▶ [Selected excerpt]
Phase plan: `/srv/cc-ci/cc-ci-plan/plan-phase2-recipe-tests.md`
## Build backlog
### Q0 — Harness additions
- [x] **Q0.1**`runner/harness/http.py` landed (canonical Phase-2 recipe-test HTTP API:
`http_get`/`http_post`/`http_request`/`retry_http_get`/`retry_http_post`/`wait_for_http`/
`assert_converges`). TTY abra wrapper already present (`runner/harness/abra.py::_run_pty`)
from Phase 1d. 11 unit tests landed.
- [x] **Q0.2**`discovery.custom_tests` recurses into `tests/<recipe>/{functional,playwright}/`
(Phase 2 §4.1 layout); 2 unit tests landed.
- [x] **Q0.3**`tests/custom-html/PARITY.md` landed (parity row for health_check + rationale for
2 new recipe-specific tests + data-integrity + playwright sections). Parity port:
`tests/custom-html/functional/test_health_check.py` (SOURCE comment present).
- [ ] **Q0.4** — Dependency resolver harness primitive (read `tests/<recipe>/recipe.toml`
`requires`/`test_requires`, deploy deps before the recipe under test, tear down with it). Mind
`MAX_TESTS`/node budget; sequence heavy ones. **Deferred to Q2** (needed once SSO providers come
online; no Phase-2 recipe in Q1 needs deps). Tracked in BACKLOG.
- [x] **Q0.5****RE-CLAIMED @2026-05-28** (commit `5741e88` adds F2-1 fix to original Q0).
Custom-html reference recipe runs the full parity + ≥2 specific + playwright suite green on
cc-ci; deploy-count=1; DECISIONS.md Phase-2 section in place. F2-1 closed by Builder; 21/21
unit tests PASS cold. Awaiting Adversary cold re-verify.

▶ [What to produce] Please extend the build backlog, starting right after its final line about awaiting the Adversary cold re-verify. The material further down has no part in this.

▶ [Information shown]
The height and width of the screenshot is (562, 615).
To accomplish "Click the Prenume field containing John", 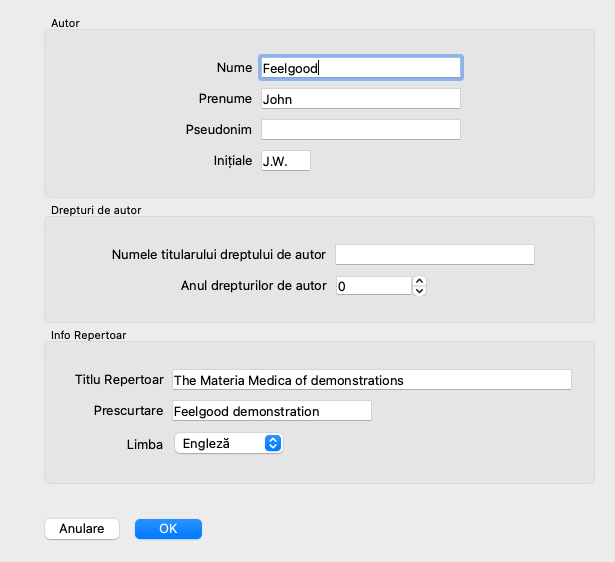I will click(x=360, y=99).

---

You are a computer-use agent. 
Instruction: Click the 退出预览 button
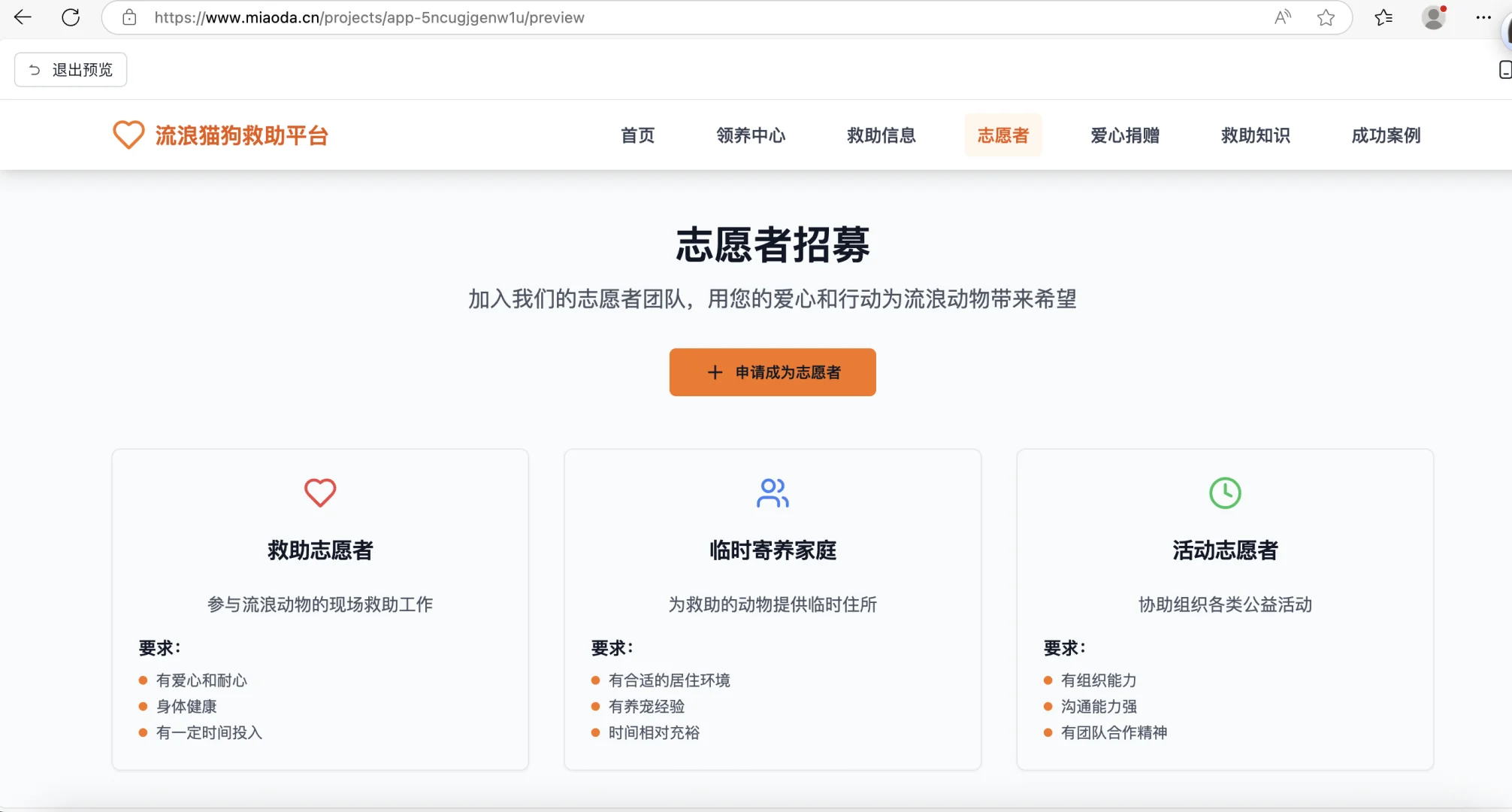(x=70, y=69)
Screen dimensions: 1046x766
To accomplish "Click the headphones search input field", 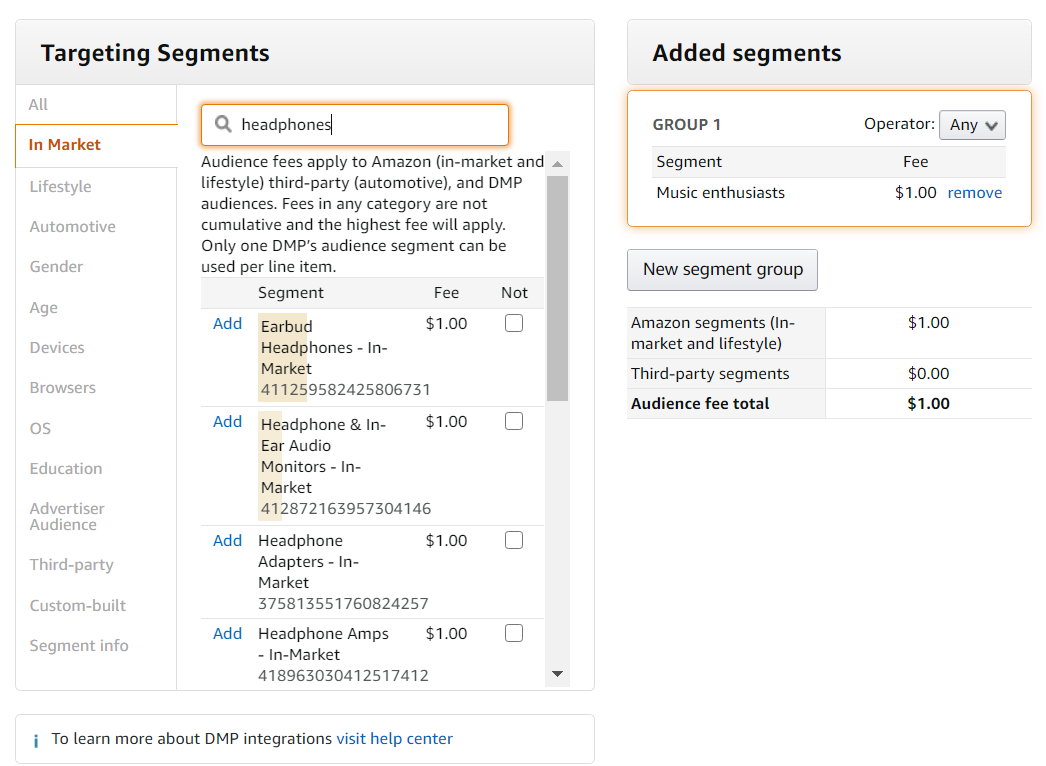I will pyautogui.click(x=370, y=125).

▶ [Output below]
### Q1 — Pattern proof (custom-html + n8n)
- [x] **Q1.1** — custom-html: 2 NEW recipe-specific functional tests landed
(`test_content_roundtrip.py` + `test_content_type_header.py`); already cold-verified in Q0 PASS.
- [x] **Q1.2** — n8n enrolled under cc-ci. Parity port `tests/n8n/functional/test_health_check.py`
+ **3 recipe-specific functional tests**: `test_workflow_roundtrip.py` (the plan §4.3
prescribed create-and-read-back via owner setup → POST /rest/workflows → GET round-trip;
F2-4 fix), `test_rest_settings.py` (REST bootstrap surface), `test_login_state.py` (auth
subsystem). Install overlay's Playwright now wraps page.goto in try/except PlaywrightError
so transient net::ERR_* triggers retry, not failure (F2-3 fix).
- [x] **Q1.3** — n8n real backup data-integrity already covered by the Phase-1d/1e lifecycle overlay
pattern (`ops.pre_backup` seeds "original" in /home/node/.n8n; `pre_restore` mutates; restore
must return "original" — passed in the Q1.2 e2e run).
- [x] **Q1.4****RE-CLAIMED @2026-05-28** (commit `fc89552` F2-3+F2-4 on top of `2f3d5aa`). Both
recipes green via the run path; both PARITY.md complete; Adversary findings F2-3 + F2-4 closed
by Builder. Awaiting Adversary cold re-verify.
### Q2 — SSO providers (keycloak + authentik)
- [x] **Q2.1** — keycloak: parity-port `test_health_check.py` + 2 NEW recipe-specific functional
tests. Bumped timeouts to 900s. Full e2e green (commit `d5f5e86`).
- [ ] **Q2.2** — authentik: **deferred (lower priority).** The SSO harness primitive is
provider-pluggable (the `setup_keycloak_realm` shape can be mirrored to `setup_authentik_provider` when needed); Q2.4 acceptance is already proven via keycloak. Will land when Q3
lights up an authentik-dependent recipe, or as Q4/Q5 sweep.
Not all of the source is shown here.